The Gersony Report: It’s Findings and more.
(by the World News Journal)In 1994, as the UNHCR and the U.S. Embassy in Kigali encouraged Rwandan Hutu refugees to come back to Rwanda, reports of wide scale massacres emanated out of the countryside. The UNHCR appointed a team (led by Robert Gersony) to investigate. This team was unique because it was the only team that was allowed to travel freely though the country without RPA escorts. They visited 41 communes and 9 refugee camps to collect evidence. In the report on his findings, Mr. Gersony states he believes that the RPA committed genocide against Hutu in Kibungo, Butare, and parts of Kigali and between early April to mid-September 1994, the RPF killed between 25,000-45,000 Rwandans, both Hutu and Tutsi.
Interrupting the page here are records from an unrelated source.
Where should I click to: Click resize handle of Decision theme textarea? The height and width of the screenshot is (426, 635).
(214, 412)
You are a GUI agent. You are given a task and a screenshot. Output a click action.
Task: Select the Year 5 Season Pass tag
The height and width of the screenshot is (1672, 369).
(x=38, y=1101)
At times, Hutu prisoners were used as slave labor to dig the mass graves and dump the bodies in.
The report was so damaging to the UNHCR, RPF and UNAMIR that UN officials covered it up in October 1994, despite the fact UNHCR officials on the ground (on the order of UNHCR head Ms. Sagato Ogata) stopped encouraging Rwandan Hutu refugees to return to Rwanda because of the killings, as reported in the New York Times at the end of September.
The public would even be told in later years that the report never existed. In her book “The Turbulent Decade,” Ms. Ogata describes Gersony “formalizing his report for presentation to the commision of experts” on October 11, 1994. In his recent book on the Congo, Mr. Gerard Prunier said Kofi Annan told then VP Kagame, the late Seth Sendashonga (then Interior Minister), PM Faustin Twagiramungu, and President Pasteur Bizimungu the UN would withhold the report to allow the RPF government time to consolidate after providing them with a copy of the report.
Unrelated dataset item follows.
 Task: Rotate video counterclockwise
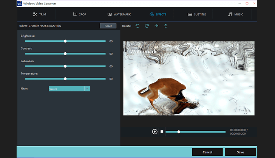click(138, 26)
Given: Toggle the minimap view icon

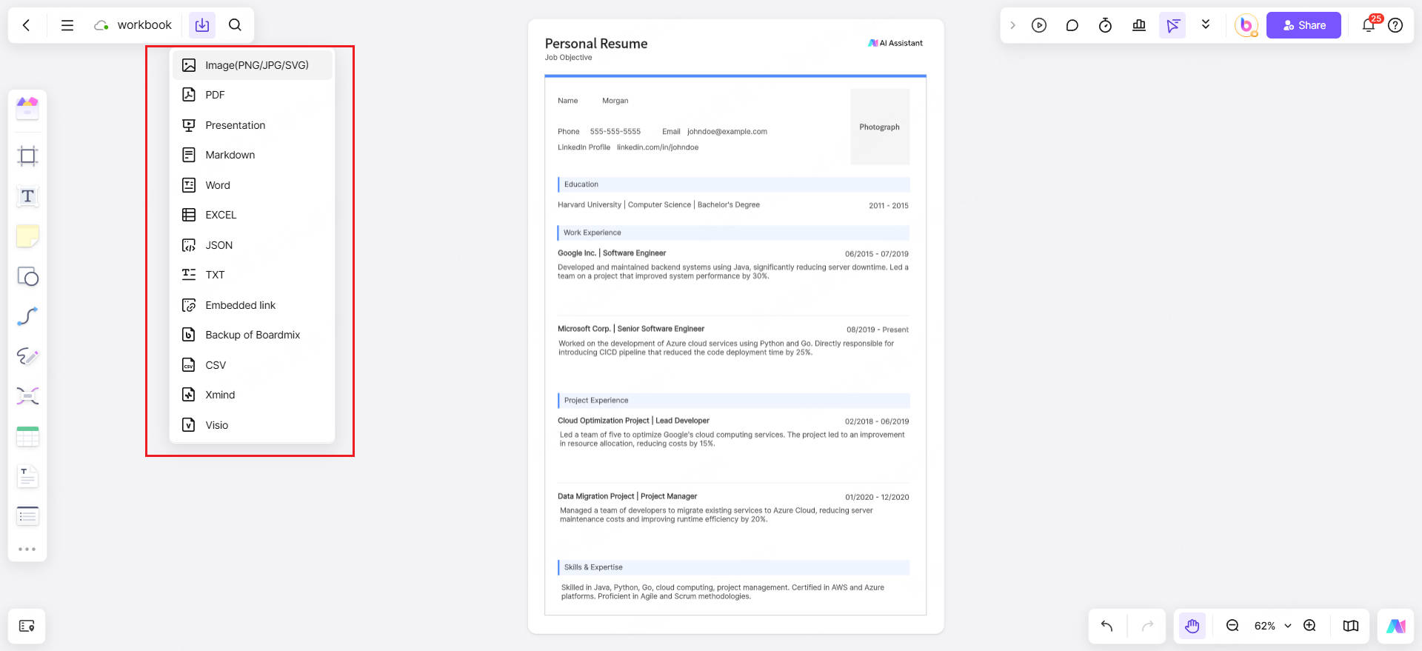Looking at the screenshot, I should point(1350,626).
The report made its way to the UN Commission of Experts on Human Rights via then UN Secretary General Boutros-Boutros Ghali. Mr. Gersony briefed the commission in Geneva. However, they inexplicably basically dismissed the report (pg. 15). Mr. Gersony later allegedly told Mr. Prunier during a meeting with him that he had never written a “fully developed version” of his findings because he knew they would not be published. Instead, he had only “field notes” in “documentary form.” (pg. 466) When Alison des Forges made several requests to the UN for the report, she was told the report didn’t exist.
The report was also potentially damaging to the United States, a strong supporter of the new Rwandan government. As described by Mr. Prunier in his book, then Undersecretary of State for Global Affairs Timothy Wirth was given orders by the State Department to discredit the report. Mr. Wirth travelled to Kigali and several places in New York, spreading disinformation by attacking Gersony’s methodology and claiming it was a “Hutu conspiracy.” He also delivered carefully crafted propagandic press statements. (pg. 31)
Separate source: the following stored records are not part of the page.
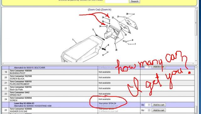Click quantity stepper for Lawn Boy 92-6694-03

(149, 105)
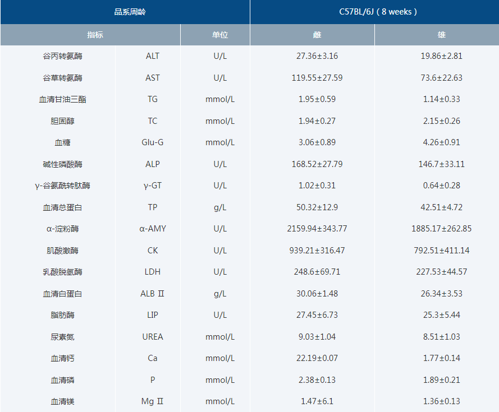499x412 pixels.
Task: Click female Ca value 22.19±0.07
Action: click(317, 358)
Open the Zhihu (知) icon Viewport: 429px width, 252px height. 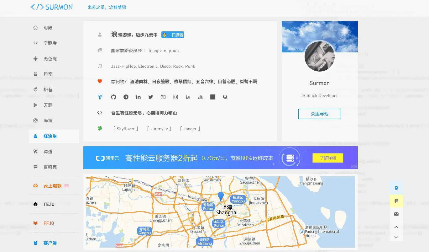(x=163, y=97)
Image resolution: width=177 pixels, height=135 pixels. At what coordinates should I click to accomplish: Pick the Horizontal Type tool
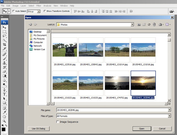4,94
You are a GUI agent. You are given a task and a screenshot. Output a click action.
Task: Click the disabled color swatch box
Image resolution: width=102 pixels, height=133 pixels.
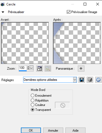(62, 105)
Though a physical report itself has proven to be very elusive and, as noted above, some claim it doesn’t exist, a cable from Mr. Shaharyar Kahn to UN HQ in New York gives the findings and is available below. Mr. Gersony and his team subjectively concluded from the investigation that the RPA committed genocide against the Hutu. The cable also shows Kofi Annan (then Under Secretary General for Peacekeeping) and Mrs. Sagato Ogata, head of the UNHCR, expressing their concern if the report were to be released publicly. According to Mr. Kahn, he and Mr. Annan later concluded that RPA massacres did occur, but they were not genocide, contradicting the findings of Mr. Gersony, a seasoned investigator.
Cable 1: (Gersony Cable)
The second cable is from Refugees International, who had a station across the Tanzanian-Rwandan border. It describes in detail some of the RPF massacres and served as input for the Gersony Report.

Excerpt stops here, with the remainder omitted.